The United Nations and the Origins of Giving Tuesday
Giving Tuesday would not exist if not for the UN
Here’s a fun fact about Giving Tuesday: it exists because of the United Nations; a conference at the 92Y; and a very different social-media era than the one in which we inhabit today.
It’s hard to imagine a time before Giving Tuesday. By now, it’s locked into America’s holiday season calendar. But Giving Tuesday didn’t just come from nowhere. Rather, you can draw a straight line from the annual United Nations General Assembly in New York every September to the ubiquity of Giving Tuesday today.
It may sound odd… but trust me. I was there!
To understand the origins of Giving Tuesday, you need to temporarily suspend everything you know about the pernicious influence of social media on politics and society in 2025.

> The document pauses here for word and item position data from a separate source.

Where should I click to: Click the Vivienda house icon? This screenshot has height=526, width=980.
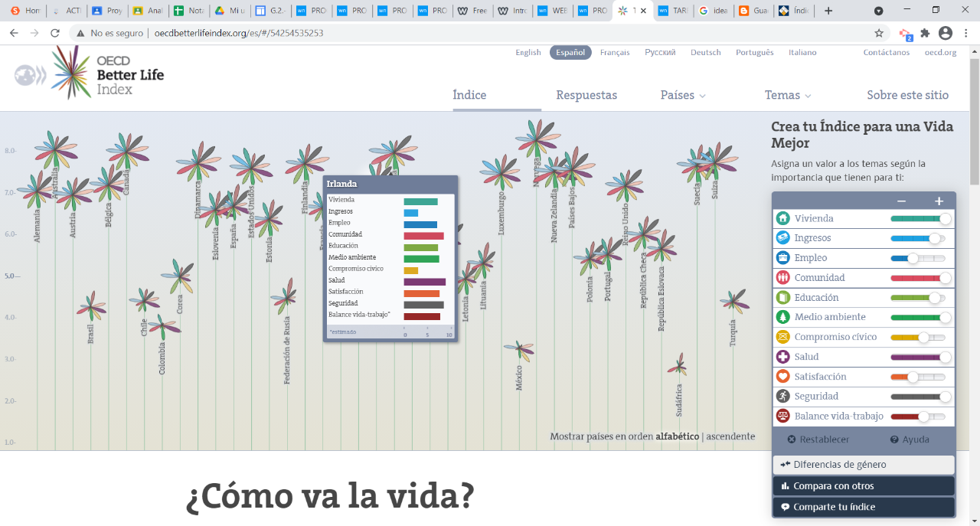point(783,218)
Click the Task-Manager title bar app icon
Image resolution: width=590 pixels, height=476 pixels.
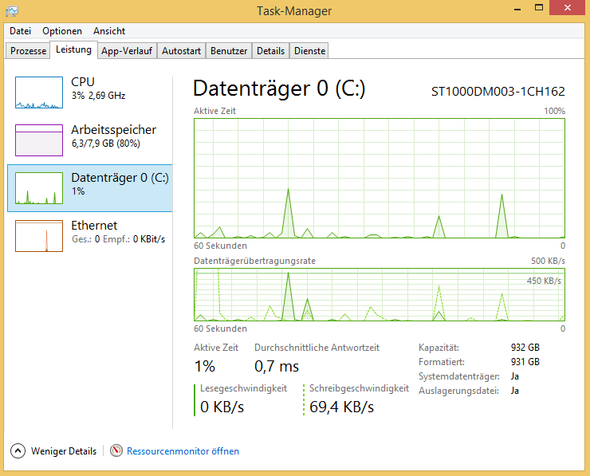coord(12,11)
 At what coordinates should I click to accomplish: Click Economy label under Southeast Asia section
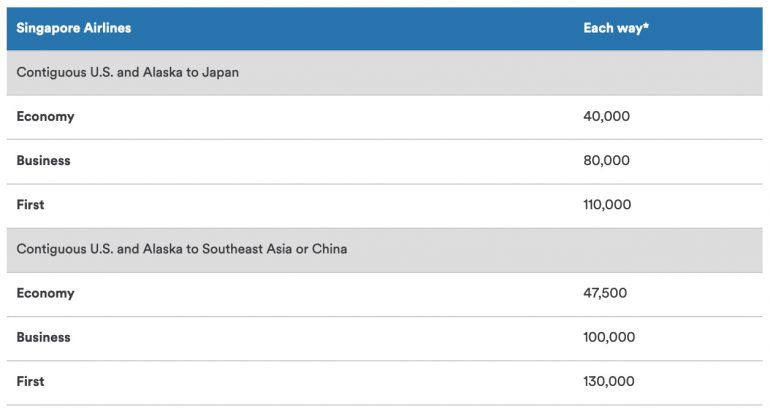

Fifteen years ago, the social media landscape was much, much different. Twitter was a new and exciting platform — many users in less developed countries flocked to it because it primarily used an SMS-based interface, requiring neither a smartphone nor expensive data. Instagram was still an independent company, not yet bought by Facebook. (Meta didn’t even exist!) Meanwhile, Facebook users would mostly just see updates from their friends. The newsfeed algorithm had not yet been rolled out — let alone designed in such a way to spark maximum outrage. The “surveillance capitalism” that sustains today’s social media giants had not yet firmly taken hold.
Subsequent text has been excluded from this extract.